STATED EXERCISE: Copy the items below word for word, starting at the line that contains "Open the Website" and ending with the line that contains "will click(505, 274).", including both of those lines.

Word and item position data:
= = =
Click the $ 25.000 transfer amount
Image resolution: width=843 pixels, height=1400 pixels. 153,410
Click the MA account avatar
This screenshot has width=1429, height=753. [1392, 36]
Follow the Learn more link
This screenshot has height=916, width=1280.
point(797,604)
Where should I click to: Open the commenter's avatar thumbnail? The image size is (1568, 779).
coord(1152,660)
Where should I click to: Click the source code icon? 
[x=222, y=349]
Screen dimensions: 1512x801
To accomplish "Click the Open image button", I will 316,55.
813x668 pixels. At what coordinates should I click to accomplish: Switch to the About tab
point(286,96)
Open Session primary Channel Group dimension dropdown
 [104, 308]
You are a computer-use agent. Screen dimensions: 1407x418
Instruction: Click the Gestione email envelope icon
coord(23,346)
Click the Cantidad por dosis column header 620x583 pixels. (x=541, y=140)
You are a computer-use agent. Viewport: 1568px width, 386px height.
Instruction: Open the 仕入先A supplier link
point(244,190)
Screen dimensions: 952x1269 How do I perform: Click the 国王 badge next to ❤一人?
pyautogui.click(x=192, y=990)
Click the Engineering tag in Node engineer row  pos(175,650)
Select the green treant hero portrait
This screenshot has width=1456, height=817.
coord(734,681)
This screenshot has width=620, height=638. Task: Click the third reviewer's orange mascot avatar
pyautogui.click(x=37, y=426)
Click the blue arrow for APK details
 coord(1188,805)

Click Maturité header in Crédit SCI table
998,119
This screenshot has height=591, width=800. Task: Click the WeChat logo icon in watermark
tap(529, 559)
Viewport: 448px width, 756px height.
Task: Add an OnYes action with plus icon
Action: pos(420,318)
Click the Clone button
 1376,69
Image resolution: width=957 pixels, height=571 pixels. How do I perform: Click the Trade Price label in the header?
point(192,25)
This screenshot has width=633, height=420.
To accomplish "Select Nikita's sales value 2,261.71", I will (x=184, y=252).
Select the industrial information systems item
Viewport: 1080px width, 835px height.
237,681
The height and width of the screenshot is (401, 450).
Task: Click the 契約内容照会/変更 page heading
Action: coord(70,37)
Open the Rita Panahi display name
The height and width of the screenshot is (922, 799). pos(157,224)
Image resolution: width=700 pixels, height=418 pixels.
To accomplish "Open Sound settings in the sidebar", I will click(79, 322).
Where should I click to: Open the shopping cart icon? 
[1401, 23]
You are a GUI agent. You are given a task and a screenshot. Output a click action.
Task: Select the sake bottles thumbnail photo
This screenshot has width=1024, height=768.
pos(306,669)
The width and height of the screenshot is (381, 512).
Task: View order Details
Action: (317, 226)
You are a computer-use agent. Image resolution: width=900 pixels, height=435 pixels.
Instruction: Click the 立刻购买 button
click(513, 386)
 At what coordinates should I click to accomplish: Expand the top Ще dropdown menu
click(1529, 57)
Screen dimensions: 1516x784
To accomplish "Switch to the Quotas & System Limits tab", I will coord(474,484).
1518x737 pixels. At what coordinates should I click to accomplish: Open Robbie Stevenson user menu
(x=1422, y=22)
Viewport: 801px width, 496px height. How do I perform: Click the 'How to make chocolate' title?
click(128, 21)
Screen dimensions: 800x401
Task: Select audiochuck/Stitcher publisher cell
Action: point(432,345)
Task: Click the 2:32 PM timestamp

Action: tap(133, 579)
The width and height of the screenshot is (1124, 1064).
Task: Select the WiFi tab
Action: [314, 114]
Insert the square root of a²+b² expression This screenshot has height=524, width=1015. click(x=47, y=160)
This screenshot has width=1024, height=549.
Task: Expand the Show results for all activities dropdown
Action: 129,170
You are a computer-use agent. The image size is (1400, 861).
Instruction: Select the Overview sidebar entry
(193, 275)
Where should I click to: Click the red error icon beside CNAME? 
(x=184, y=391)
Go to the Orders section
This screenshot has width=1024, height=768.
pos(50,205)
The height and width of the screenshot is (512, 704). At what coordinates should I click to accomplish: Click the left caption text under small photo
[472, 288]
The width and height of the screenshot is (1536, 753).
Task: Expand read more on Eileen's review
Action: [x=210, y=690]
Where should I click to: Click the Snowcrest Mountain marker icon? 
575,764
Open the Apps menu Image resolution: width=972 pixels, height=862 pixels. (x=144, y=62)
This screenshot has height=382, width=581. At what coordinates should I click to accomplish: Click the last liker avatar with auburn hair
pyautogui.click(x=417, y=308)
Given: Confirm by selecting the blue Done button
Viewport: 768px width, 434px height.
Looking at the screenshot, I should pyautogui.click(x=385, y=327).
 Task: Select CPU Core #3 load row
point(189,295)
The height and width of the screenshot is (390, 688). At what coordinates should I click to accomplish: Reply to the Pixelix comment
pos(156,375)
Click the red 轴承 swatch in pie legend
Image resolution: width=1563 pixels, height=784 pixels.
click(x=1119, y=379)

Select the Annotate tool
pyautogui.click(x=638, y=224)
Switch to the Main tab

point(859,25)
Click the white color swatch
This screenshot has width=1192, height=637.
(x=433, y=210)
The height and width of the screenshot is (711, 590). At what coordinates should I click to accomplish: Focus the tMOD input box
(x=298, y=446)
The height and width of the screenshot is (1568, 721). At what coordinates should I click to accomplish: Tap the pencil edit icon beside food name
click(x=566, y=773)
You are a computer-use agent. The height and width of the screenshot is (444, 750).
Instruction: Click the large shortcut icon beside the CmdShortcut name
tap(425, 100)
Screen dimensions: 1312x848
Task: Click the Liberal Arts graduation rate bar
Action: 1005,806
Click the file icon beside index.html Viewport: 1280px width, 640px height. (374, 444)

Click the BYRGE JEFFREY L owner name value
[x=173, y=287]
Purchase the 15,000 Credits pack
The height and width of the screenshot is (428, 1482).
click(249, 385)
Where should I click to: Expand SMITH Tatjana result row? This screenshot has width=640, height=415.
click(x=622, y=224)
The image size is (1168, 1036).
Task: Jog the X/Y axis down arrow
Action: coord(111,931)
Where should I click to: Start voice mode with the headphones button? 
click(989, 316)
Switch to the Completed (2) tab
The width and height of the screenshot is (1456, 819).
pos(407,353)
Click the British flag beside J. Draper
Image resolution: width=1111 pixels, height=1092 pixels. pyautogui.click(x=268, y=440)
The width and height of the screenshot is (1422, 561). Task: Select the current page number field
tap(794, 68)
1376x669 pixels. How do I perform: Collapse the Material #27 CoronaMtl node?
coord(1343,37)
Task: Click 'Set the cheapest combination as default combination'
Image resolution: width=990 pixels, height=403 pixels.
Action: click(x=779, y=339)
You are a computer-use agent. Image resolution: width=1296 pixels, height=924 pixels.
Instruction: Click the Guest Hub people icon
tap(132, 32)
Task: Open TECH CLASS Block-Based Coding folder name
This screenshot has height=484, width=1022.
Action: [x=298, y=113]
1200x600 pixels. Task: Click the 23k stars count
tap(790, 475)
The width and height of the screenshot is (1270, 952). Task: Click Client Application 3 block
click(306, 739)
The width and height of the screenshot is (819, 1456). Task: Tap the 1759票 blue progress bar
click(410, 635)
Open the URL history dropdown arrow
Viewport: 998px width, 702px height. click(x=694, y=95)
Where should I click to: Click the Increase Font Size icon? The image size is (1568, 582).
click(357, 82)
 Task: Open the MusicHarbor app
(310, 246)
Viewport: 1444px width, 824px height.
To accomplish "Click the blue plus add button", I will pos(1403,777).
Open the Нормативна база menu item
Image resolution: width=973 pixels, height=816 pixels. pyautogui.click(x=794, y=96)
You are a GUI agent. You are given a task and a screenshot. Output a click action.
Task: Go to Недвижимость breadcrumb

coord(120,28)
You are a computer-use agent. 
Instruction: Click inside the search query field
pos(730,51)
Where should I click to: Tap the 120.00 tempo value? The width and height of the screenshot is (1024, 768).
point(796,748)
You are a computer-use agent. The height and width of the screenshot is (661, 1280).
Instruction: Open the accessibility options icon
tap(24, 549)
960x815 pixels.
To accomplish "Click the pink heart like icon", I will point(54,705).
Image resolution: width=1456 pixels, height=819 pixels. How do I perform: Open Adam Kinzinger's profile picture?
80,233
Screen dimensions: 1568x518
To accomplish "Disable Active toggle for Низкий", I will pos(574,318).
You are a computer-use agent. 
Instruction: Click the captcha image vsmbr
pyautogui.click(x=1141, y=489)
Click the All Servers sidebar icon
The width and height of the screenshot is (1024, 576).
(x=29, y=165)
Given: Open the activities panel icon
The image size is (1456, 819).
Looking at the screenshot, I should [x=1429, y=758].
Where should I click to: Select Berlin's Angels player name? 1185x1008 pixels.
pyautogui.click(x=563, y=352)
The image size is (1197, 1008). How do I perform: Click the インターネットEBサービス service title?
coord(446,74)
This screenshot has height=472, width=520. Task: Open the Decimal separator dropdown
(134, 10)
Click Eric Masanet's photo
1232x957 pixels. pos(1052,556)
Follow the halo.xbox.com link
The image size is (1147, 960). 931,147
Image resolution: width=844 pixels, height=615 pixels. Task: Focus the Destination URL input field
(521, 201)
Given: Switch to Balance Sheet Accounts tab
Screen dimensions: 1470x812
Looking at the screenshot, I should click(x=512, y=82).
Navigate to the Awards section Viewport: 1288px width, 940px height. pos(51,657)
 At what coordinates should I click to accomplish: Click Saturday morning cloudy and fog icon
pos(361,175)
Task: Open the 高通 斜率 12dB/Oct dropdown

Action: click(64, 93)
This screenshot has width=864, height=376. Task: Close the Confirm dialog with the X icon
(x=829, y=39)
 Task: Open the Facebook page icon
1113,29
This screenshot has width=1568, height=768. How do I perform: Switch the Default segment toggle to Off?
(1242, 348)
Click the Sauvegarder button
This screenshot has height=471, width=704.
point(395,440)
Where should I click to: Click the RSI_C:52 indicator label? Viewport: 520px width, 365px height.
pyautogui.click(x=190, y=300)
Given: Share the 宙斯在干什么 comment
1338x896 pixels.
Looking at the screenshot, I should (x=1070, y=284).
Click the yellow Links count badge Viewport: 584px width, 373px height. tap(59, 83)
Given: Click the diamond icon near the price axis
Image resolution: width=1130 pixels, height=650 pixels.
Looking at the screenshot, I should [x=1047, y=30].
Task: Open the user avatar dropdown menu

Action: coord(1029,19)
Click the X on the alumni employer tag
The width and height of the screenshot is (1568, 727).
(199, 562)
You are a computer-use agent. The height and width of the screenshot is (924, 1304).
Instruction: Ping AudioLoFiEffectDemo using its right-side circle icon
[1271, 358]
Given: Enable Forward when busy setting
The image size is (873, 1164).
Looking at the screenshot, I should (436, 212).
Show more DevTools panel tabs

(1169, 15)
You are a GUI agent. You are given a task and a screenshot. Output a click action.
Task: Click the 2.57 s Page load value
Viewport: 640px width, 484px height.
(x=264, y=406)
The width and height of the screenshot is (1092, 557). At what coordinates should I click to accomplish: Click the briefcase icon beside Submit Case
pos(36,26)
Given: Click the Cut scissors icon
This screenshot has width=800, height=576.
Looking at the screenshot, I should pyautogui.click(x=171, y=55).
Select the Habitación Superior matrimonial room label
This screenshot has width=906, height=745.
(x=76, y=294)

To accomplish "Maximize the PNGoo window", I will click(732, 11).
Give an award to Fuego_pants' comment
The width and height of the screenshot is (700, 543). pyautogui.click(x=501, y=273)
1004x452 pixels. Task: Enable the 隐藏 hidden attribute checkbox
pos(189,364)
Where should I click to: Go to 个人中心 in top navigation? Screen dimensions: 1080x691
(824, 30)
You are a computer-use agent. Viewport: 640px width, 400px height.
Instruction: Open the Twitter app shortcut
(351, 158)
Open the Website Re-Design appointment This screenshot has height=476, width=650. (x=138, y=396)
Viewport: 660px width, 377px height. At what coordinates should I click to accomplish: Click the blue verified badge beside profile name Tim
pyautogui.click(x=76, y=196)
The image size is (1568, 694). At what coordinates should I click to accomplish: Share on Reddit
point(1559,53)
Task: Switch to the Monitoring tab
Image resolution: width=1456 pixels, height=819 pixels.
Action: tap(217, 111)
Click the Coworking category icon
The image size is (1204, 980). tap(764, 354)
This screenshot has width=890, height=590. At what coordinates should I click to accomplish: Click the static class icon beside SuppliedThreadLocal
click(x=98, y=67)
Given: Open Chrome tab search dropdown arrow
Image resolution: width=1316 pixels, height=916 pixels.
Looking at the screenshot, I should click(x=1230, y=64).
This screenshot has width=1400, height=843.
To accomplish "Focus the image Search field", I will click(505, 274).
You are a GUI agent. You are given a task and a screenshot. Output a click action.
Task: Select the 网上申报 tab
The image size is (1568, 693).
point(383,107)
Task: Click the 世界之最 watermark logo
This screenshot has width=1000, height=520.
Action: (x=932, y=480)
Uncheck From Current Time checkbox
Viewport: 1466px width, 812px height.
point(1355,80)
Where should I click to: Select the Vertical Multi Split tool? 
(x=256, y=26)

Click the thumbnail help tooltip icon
= = =
FULL OUTPUT:
Open the Website Re-Design appointment This screenshot has height=476, width=650. (x=138, y=396)
Viewport: 660px width, 377px height. At what coordinates should I click to accomplish: Click the blue verified badge beside profile name Tim
pyautogui.click(x=76, y=196)
The image size is (1568, 694). At what coordinates should I click to accomplish: Share on Reddit
point(1559,53)
Task: Switch to the Monitoring tab
Image resolution: width=1456 pixels, height=819 pixels.
Action: tap(217, 111)
Click the Coworking category icon
The image size is (1204, 980). tap(764, 354)
This screenshot has width=890, height=590. At what coordinates should I click to accomplish: Click the static class icon beside SuppliedThreadLocal
click(x=98, y=67)
Given: Open Chrome tab search dropdown arrow
Image resolution: width=1316 pixels, height=916 pixels.
Looking at the screenshot, I should click(x=1230, y=64).
This screenshot has width=1400, height=843.
To accomplish "Focus the image Search field", I will click(505, 274).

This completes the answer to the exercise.